O presidente Jair Bolsonaro afastou, ontem, o diretor-presidente da Agência Nacional do Cinema (Ancine), Christian de Castro Oliveira. O afastamento, publicado em edição extra do Diário Oficial da União, cumpriu uma decisão judicial da 5.ª Vara Federal Criminal do Rio de Janeiro.

A Justiça aceitou argumentos do Ministério Público Federal de que Castro e outras duas pessoas entraram no sistema da Ancine em 2017 e enviaram informações sigilosas a um sócio dele. O MPF ainda afirma que as informações foram usadas para caluniar dois outros diretores da agência. Dados que seriam falsos, sobre acusações de desvio de recursos, foram enviados à imprensa, diz a ação.

Em nota, o Ministério da Cidadania, ao qual a Ancine está ligado, reforça que Oliveira foi afastado da presidência da Ancine por decisão da Justiça. O Estado, no entanto, apurou que o afastamento surpreendeu dirigentes da Ancine. “O Ministério da Cidadania informa que demandará esforços para que a Agência possa atender o setor com normalidade”, diz a pasta.

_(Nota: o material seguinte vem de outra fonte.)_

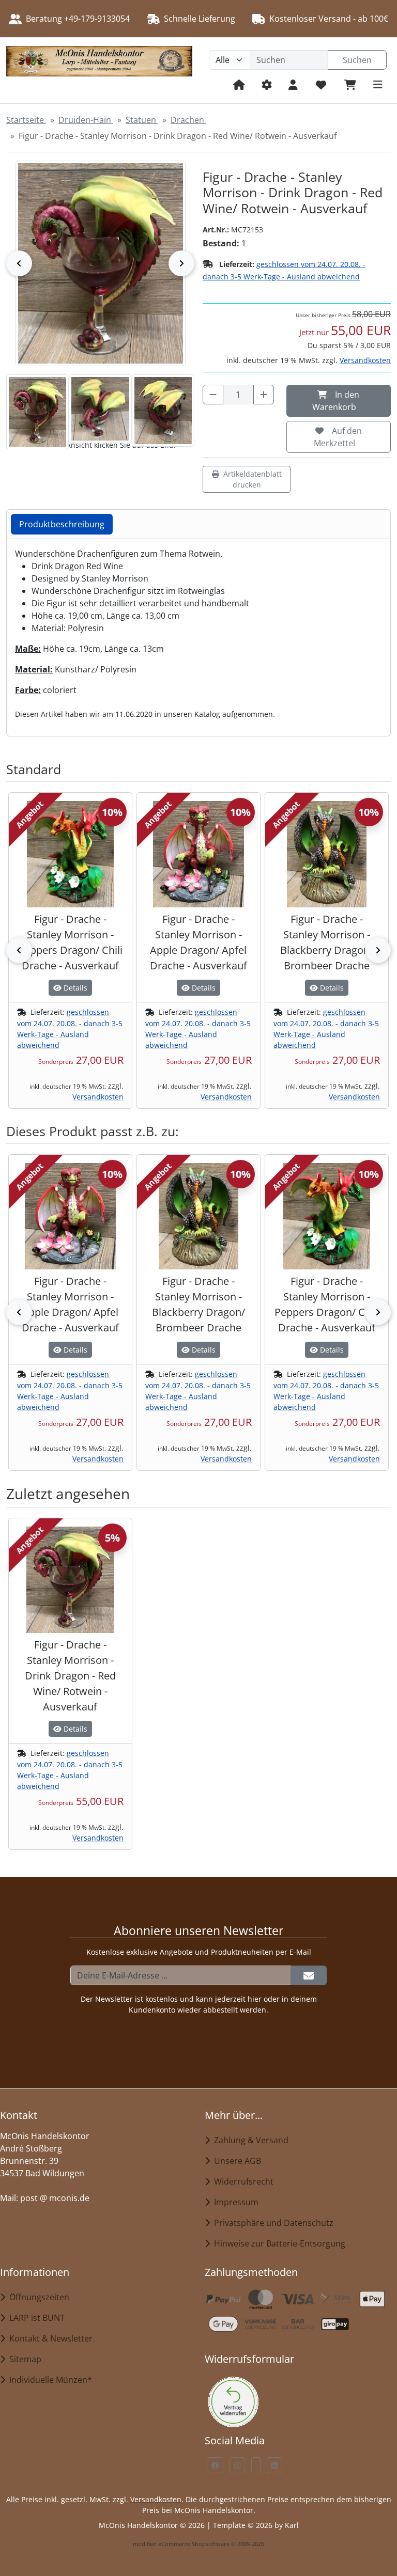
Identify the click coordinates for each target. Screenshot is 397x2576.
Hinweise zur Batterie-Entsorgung (277, 2243)
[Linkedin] (274, 2465)
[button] (37, 411)
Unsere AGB (235, 2160)
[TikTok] (256, 2465)
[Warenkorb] (350, 84)
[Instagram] (237, 2465)
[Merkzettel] (320, 84)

O Estado não conseguiu localizar o presidente afastado.

Na mesma edição extra do DOU, o Ministério da Cidadania afasta dos cargos públicos que ocupam e suspende do exercício das funções públicas os seguintes servidores: Magno de Aguiar Maranhão Junior, Juliano Cesar Alves Vianna, Marcos Tavolari, e Ricardo César Pecorari.

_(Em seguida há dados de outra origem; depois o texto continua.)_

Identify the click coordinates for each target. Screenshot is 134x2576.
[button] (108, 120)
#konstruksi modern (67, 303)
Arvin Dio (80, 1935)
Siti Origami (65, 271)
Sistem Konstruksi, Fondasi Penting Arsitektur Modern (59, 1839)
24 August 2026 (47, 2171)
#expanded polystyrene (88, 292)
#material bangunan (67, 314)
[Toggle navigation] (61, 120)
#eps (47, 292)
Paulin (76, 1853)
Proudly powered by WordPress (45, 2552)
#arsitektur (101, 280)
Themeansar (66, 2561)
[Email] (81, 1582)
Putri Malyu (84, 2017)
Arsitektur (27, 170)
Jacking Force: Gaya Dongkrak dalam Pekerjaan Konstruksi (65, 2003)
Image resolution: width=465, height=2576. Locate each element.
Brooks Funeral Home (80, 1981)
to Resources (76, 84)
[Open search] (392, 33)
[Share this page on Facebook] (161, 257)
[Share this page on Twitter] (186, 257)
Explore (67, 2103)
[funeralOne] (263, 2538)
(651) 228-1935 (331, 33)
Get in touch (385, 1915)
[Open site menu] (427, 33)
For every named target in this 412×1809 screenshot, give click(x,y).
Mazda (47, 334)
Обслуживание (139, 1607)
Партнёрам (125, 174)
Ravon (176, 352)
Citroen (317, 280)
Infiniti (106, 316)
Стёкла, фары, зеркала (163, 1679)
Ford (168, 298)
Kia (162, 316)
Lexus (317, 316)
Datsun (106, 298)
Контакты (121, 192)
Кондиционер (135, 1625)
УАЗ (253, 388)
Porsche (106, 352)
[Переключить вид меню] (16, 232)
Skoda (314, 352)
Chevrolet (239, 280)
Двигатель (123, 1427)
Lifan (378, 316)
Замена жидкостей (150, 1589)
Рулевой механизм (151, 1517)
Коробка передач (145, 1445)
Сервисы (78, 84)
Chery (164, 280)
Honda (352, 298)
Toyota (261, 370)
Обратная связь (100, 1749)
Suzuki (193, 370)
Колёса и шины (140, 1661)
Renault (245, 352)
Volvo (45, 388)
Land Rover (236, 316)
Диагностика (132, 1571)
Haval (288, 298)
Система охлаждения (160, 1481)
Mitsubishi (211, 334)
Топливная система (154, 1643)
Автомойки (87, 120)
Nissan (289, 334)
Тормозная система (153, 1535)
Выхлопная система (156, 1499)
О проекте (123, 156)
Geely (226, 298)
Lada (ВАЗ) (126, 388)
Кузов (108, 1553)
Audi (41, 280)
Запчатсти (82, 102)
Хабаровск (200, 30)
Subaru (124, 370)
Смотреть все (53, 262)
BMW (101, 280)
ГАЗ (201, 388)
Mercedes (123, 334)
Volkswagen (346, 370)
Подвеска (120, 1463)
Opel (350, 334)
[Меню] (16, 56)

A portaria ainda determina ao diretor-presidente interino da Ancine “a adoção de todas as providências necessárias para efetivar o comando da decisão judicial, bem como que seja proibido o acesso às dependências da Ancine e que seja promovido o bloqueio nos sistemas informatizados da Agência de todos os servidores indicados”.

O presidente Jair Bolsonaro designou Alex Braga Muniz para exercer o cargo de substituto eventual do diretor-presidente da Ancine, durante as ausências e impedimentos do titular.

A Ancine tem sido alvo de diversas críticas do governo em razão dos conteúdos de alguns filmes financiados pela agência. Bolsonaro tem criticado a agência e projetos apoiados por ela.